The president faces stiff opposition from Republicans on Capitol Hill to enact the $2 trillion proposal.
Image: U.S. President Biden meets with members of Congress at the White House in Washington
President Joe Biden meets with a bipartisan group of members of Congress to discuss the American Jobs Plan infrastructure package in the Oval Office at the White House on April 12, 2021.Kevin Lamarque / Reuters

WASHINGTON — President Joe Biden is working to build bipartisan support for his sweeping $2 trillion American Jobs Plan and met Monday at the White House with a bipartisan group of lawmakers.

The president wants to see Congress pass the proposal, which he is calling the "American Jobs Plan," by the end of the summer and more meetings are expected in the coming weeks.

Administration officials and Cabinet members have also been in regular contact with Democrats and Republicans on Capitol Hill, White House press secretary Jen Psaki said, holding "dozens, and dozens of meetings and briefings" about the proposal.
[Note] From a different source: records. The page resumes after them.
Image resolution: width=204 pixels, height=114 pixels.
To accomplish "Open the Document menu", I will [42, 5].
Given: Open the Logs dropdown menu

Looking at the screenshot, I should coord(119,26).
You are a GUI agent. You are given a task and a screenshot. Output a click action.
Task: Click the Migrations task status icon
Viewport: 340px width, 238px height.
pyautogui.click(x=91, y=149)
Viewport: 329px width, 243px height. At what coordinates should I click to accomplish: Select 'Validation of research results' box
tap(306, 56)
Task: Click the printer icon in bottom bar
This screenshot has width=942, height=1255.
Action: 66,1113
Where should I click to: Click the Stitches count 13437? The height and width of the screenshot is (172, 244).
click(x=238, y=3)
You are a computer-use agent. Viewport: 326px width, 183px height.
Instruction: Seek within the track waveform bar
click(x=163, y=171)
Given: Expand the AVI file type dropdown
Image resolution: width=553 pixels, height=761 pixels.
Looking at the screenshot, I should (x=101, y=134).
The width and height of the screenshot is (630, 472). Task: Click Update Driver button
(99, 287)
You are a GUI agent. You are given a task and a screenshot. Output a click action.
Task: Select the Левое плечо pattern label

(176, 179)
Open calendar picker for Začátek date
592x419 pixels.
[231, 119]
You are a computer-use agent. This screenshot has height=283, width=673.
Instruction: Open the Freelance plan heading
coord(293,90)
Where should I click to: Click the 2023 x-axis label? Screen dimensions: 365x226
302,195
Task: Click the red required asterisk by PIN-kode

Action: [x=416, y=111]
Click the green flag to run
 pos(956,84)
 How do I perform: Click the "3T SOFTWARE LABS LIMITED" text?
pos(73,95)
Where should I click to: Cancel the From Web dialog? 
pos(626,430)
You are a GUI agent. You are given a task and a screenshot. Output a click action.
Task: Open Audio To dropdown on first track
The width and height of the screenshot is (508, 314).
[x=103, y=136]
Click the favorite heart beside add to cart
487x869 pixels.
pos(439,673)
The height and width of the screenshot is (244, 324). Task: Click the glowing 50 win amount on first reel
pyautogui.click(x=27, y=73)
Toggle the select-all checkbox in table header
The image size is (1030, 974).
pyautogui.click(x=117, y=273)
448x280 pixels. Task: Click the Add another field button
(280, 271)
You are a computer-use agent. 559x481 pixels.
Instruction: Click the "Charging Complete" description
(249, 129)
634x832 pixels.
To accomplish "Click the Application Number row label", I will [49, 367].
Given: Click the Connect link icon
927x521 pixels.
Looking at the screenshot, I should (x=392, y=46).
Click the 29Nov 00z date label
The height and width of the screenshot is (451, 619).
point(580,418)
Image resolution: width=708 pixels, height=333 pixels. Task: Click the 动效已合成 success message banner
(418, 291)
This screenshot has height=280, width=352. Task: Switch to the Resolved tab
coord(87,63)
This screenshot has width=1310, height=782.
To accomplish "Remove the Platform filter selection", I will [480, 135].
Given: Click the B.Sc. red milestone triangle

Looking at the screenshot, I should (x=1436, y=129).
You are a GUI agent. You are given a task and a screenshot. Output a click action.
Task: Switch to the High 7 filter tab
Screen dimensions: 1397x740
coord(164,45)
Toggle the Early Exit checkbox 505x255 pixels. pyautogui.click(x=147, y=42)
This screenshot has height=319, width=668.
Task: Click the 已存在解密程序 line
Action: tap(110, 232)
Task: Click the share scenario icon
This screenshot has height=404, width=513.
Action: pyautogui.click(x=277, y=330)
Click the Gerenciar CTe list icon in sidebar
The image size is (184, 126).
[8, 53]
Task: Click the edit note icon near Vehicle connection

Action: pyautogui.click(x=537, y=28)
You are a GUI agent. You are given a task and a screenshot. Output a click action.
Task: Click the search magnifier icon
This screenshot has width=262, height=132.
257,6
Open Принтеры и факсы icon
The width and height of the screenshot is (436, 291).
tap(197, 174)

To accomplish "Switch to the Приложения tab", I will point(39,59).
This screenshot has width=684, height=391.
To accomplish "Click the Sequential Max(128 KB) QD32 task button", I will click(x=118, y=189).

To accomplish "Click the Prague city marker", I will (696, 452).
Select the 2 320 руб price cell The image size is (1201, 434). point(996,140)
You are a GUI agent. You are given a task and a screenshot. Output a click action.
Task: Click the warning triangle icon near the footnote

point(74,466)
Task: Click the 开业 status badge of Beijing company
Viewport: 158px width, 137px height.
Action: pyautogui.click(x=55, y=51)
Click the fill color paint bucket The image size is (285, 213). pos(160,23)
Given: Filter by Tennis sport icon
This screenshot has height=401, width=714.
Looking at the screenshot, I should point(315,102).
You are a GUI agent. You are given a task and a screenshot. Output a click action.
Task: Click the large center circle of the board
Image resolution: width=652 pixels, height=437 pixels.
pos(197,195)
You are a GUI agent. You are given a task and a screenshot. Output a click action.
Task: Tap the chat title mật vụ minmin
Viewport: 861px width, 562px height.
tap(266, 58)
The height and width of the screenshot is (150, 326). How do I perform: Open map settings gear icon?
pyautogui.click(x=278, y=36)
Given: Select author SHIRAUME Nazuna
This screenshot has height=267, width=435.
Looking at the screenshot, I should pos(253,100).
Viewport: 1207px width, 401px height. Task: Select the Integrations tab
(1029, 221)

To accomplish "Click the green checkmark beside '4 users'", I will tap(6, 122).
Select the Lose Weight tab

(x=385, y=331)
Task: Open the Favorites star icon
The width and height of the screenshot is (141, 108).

In the Oval Office, Biden reassured lawmakers that his commitment was sincere.

"All kidding aside, I’m prepared to negotiate the extent of my infrastructure project as well as how we pay for it," Biden said. "I am not big on window dressing, as you've observed."

But Biden's plan, which he has been promoting as an investment in the country's infrastructure, faces an uphill battle.

Some moderate Democrats have raised objections to Biden's proposal to increase corporate taxes to pay for the bill while Republicans have rejected the president's attempt at establishing a broad definition of infrastructure to include items such as care for the elderly.

Republican Sens. Deb Fischer, of Nebraska, and Roger Wicker, of Mississippi, attended Monday's meeting, as well as Democratic Sens. Alex Padilla, of California, and Maria Cantwell, of Washington. Reps. Garret Graves, R-La., Donald Payne, D-N.J., David Price, D-N.C., and Don Young, R-Alaska, also joined.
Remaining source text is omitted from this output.